→ **Dataset extract**
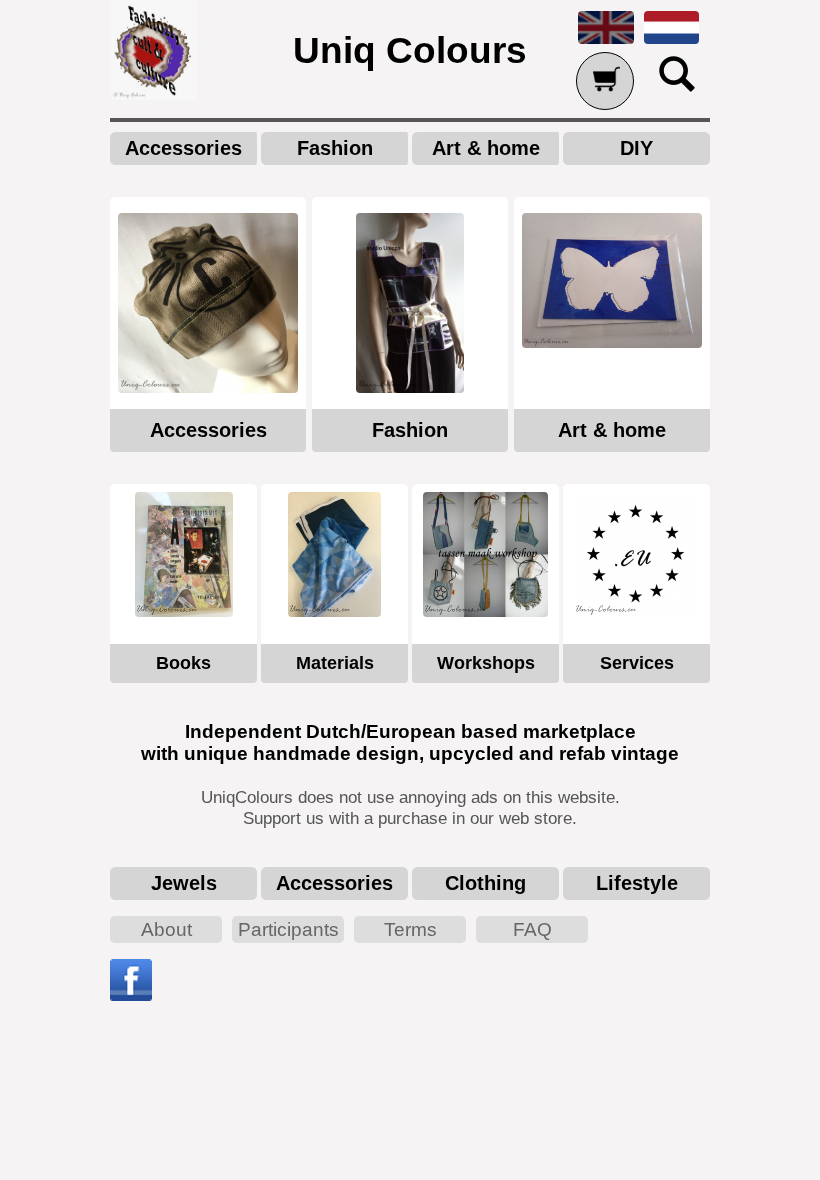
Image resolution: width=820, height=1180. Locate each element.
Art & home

* * *

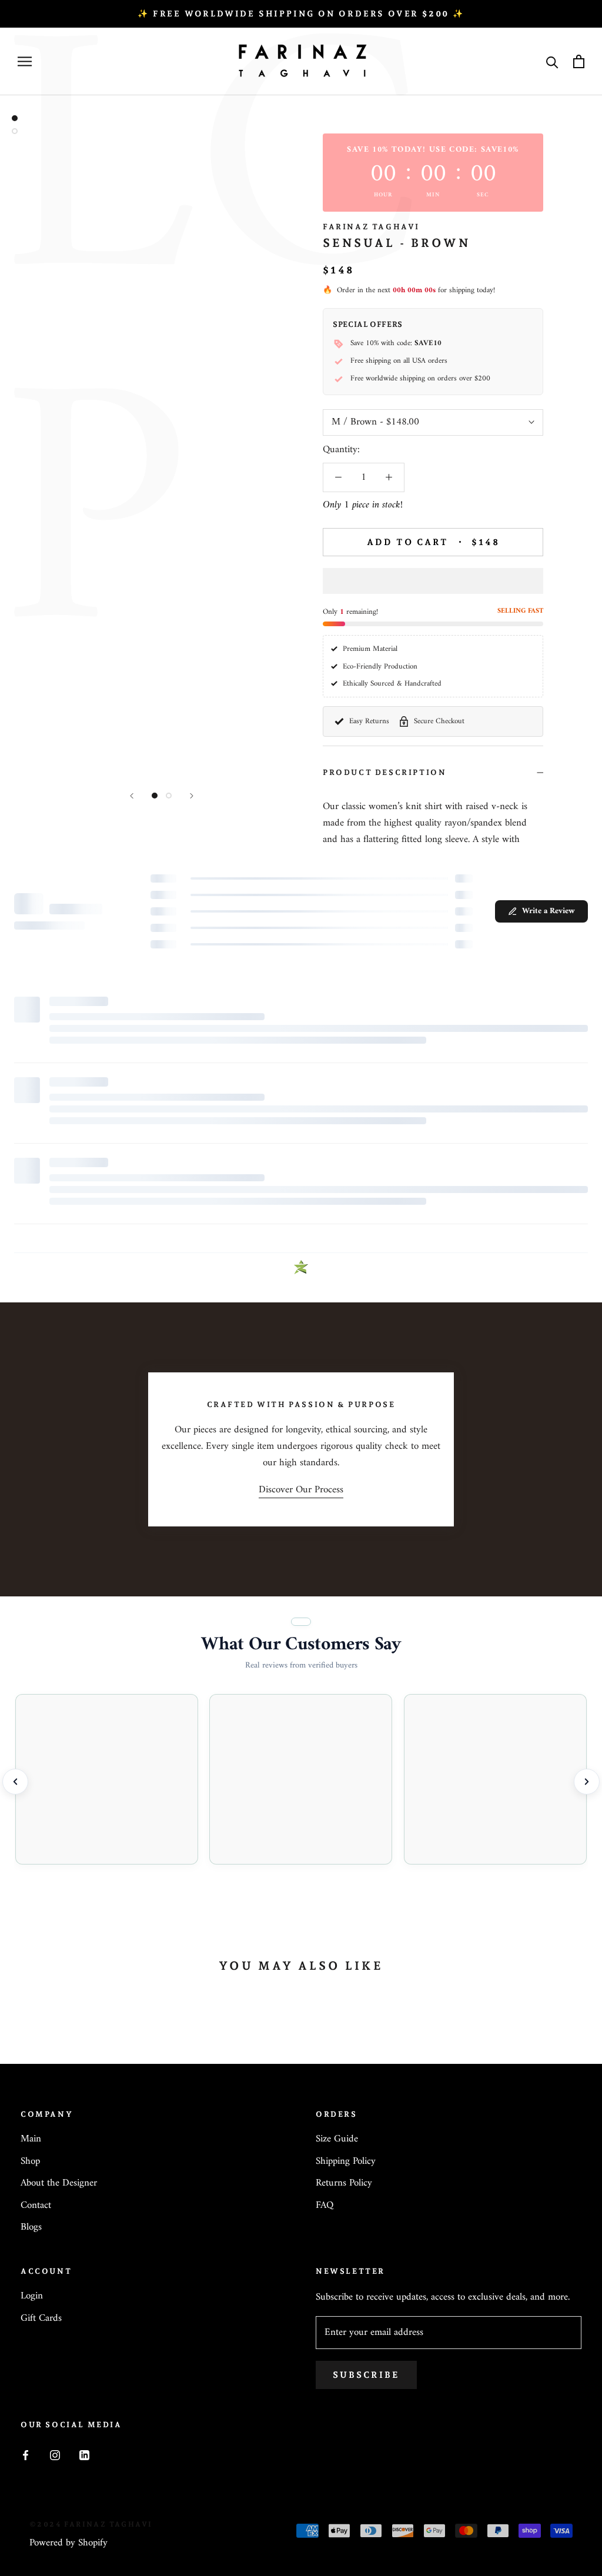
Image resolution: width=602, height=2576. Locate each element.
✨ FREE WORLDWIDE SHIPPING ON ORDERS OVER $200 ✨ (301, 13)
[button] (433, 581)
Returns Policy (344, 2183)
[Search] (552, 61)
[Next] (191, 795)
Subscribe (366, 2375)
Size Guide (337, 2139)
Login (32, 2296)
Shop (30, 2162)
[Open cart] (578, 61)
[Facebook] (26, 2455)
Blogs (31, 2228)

→ **Work item**
Can you repeat, word for word, every line above from the one containing "[Search] (552, 61)" down to the one containing "Blogs (31, 2228)", including both?

→ **Written answer**
[Search] (552, 61)
[Next] (191, 795)
Subscribe (366, 2375)
Size Guide (337, 2139)
Login (32, 2296)
Shop (30, 2162)
[Open cart] (578, 61)
[Facebook] (26, 2455)
Blogs (31, 2228)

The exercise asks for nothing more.